Reading passage —
++++++++++

Neil Garfield Says Warning: Conduct your Due Diligence on ANY Attorney you Hire

Attorney Neil Garfield, ever concerned about public exposure to crooked or incompetent attorneys, writes to readers of his Living Lies blog:


Warning: Conduct your Due Diligence on ANY Attorney you Hire

by Neil Garfield

Before you hire ANY attorney for a phone consultation, to conduct an analysis of your case, or retain them to represent you, please conduct your due diligence first.   A simple google search with their name will usually suffice.

In fact, before you hire Neil Garfield for a consultation, case analysis, or other legal matter I suggest you conduct your due-diligence like you would when hiring any professional.

Always use caution if the Bar has publicly reprimanded an attorney.

If you believe you have been a victim of an unethical Florida foreclosure attorney, please report your experience to the Florida Bar at: https://www.floridabar.org/public/acap/assistance/

Contact me at:

Neil Garfield | March 27, 2018 at 2:54 pm

In the same spirit of consumer advocacy, I decided to help Neil Garfield spread the word.  Here's a little information on Neil himself:

http://www.jaxdailyrecord.com/showstory.php?Story_id=548048

JAX DAILY RECORD  MONDAY, AUG. 1, 2016 12:00 PM EST

Supreme Court disciplines 32 attorneys

The Florida Supreme Court disciplined 32 attorneys — disbarring six, revoking the licenses of two, suspending 16 and publicly reprimanding eight.

Two attorneys were also placed on probation and another was ordered to pay restitution.

The attorneys are: [...]

  • Neil Franklin Garfield, Parkland, to be publicly reprimanded. (Admitted to practice: 1977) In at least four instances, Garfield accepted money to represent clients and failed to follow through. In one case, Garfield did not perform the work and, when asked for a refund, denied knowing the client. In other cases, he failed to communicate, charged excessive fees, failed to return refunds upon request and failed to timely respond to Bar inquiries.

 

Frivolous Filings and Bogus Legal Theories

Neil Garfield's frivolous filings and bogus legal theories have already cost at least one client, Zdislaw Maslanka, a wad of attorney fees in an utterly frivolous action to get his house free even though he remained current in his mortgage payments.  As the docket entries below show, the Florida 4th District appellate panel affirmed the 17th Circuit's dismissal of the case and ordered Maslanka to pay the attorney fees of the two mortgage creditors that he sued.

++++++++++

Given entries —
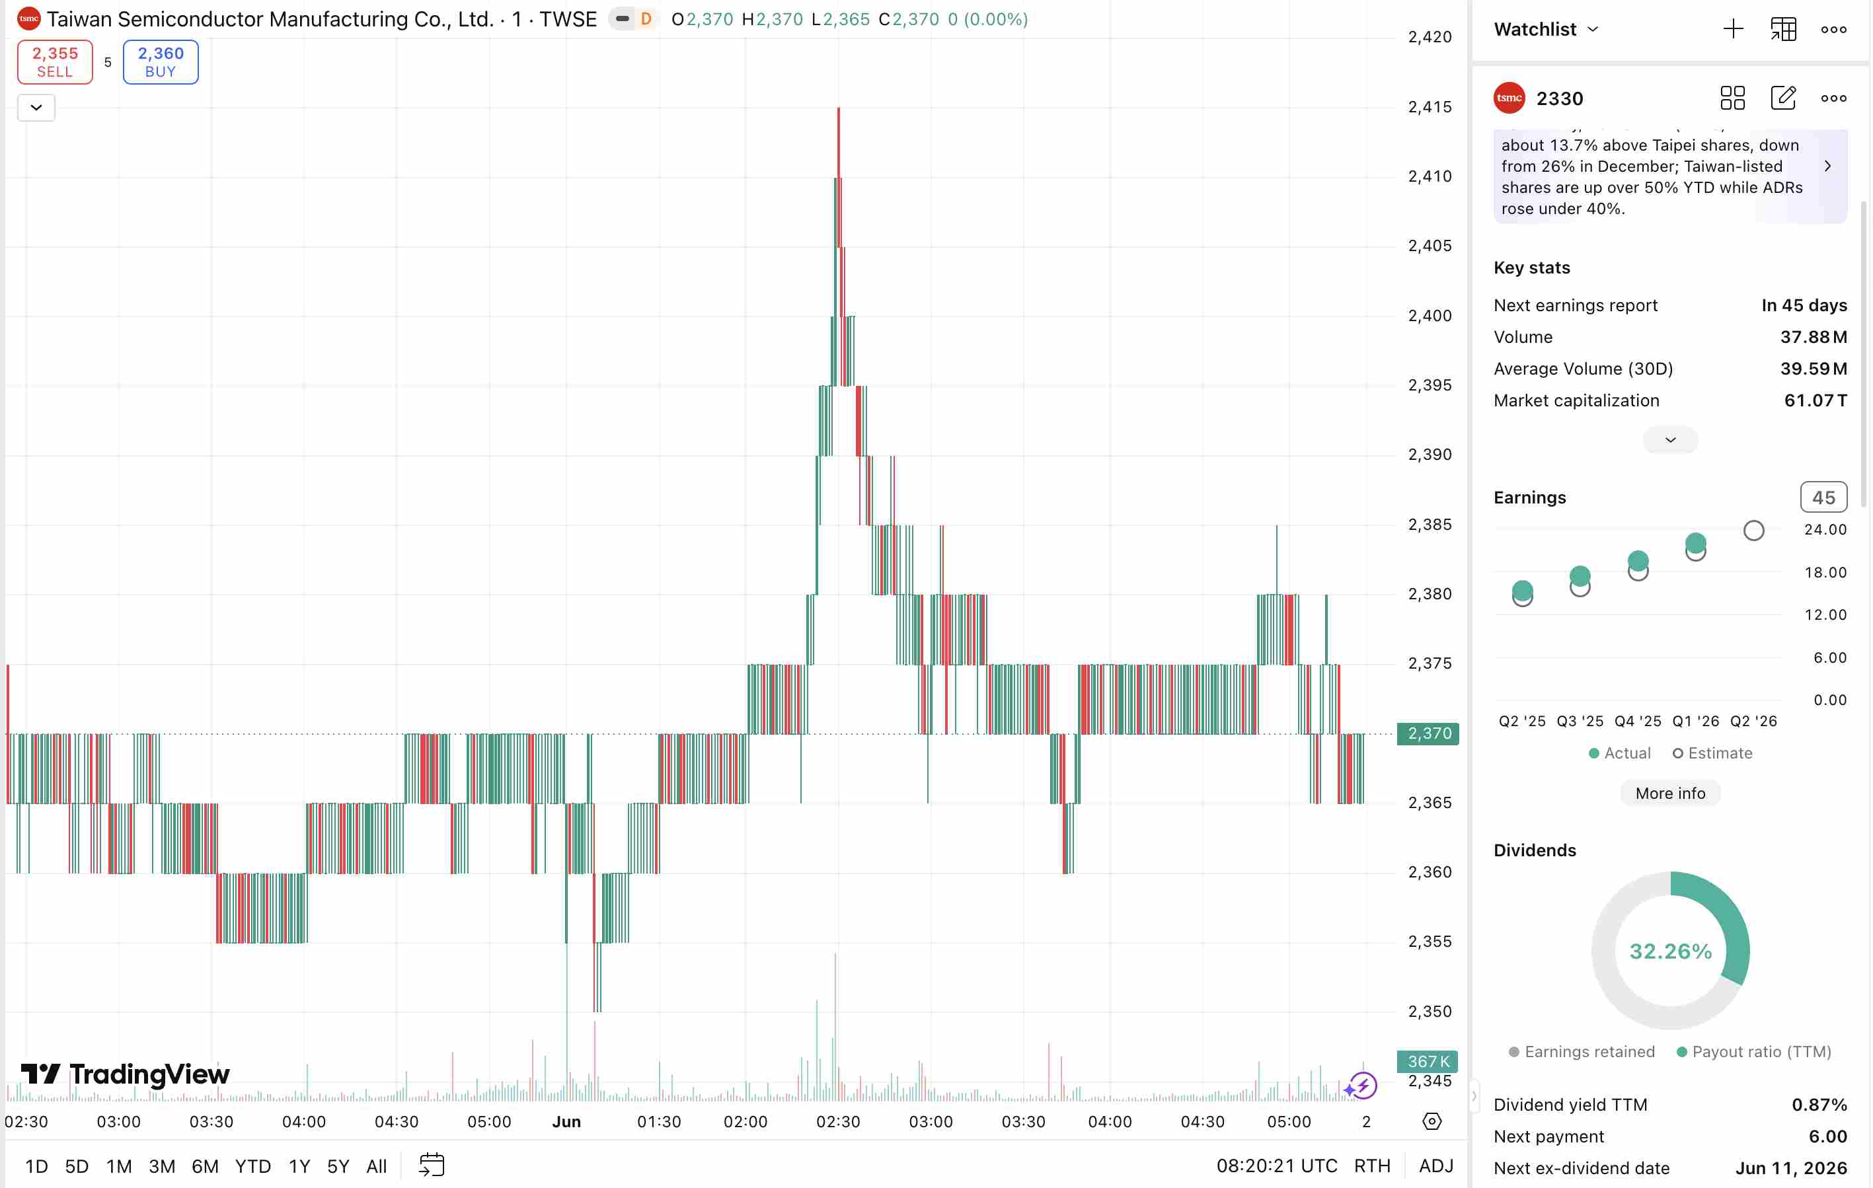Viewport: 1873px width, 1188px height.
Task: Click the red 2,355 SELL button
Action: (x=56, y=62)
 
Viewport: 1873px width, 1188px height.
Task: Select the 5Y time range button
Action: (x=338, y=1166)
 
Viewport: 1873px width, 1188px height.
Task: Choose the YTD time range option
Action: (x=252, y=1166)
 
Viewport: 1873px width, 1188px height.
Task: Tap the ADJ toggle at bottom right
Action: (x=1436, y=1166)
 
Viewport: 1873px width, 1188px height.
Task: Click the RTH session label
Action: (x=1372, y=1166)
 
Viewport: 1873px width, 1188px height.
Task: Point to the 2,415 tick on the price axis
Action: (x=1430, y=106)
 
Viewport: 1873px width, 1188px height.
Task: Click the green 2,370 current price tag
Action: (x=1428, y=733)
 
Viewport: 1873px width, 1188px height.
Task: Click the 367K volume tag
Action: (x=1428, y=1061)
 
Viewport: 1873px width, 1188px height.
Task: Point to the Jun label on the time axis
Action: (x=566, y=1121)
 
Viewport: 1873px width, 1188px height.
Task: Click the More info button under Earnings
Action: (x=1670, y=793)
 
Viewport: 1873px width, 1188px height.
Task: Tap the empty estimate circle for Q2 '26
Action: (x=1753, y=531)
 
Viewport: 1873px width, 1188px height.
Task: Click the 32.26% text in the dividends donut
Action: (x=1670, y=951)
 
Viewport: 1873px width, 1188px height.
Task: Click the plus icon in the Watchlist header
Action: (x=1733, y=30)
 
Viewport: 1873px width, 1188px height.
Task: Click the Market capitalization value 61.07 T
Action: (x=1815, y=400)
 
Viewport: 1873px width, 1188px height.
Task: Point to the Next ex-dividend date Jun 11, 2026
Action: (x=1790, y=1168)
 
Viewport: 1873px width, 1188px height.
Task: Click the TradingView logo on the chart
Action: (x=125, y=1074)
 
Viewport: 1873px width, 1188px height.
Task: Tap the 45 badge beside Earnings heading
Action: (x=1823, y=498)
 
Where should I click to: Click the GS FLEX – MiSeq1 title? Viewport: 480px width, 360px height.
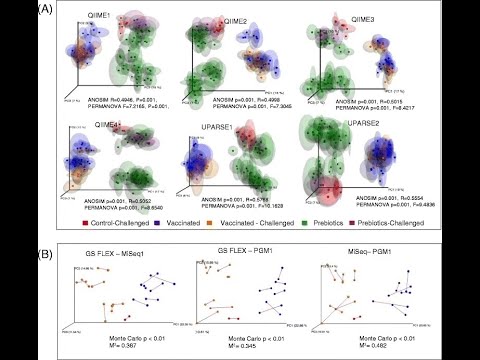pyautogui.click(x=110, y=259)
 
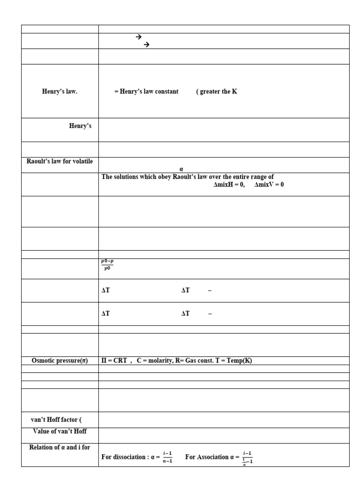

++++++++++

Exercise directions —
Write out word for word everything in the piece on vetting attorneys from "Supreme Court disciplines" down to "to pay restitution.". The entries have nothing to do with what comes next.

The answer —
Supreme Court disciplines 32 attorneys

The Florida Supreme Court disciplined 32 attorneys — disbarring six, revoking the licenses of two, suspending 16 and publicly reprimanding eight.

Two attorneys were also placed on probation and another was ordered to pay restitution.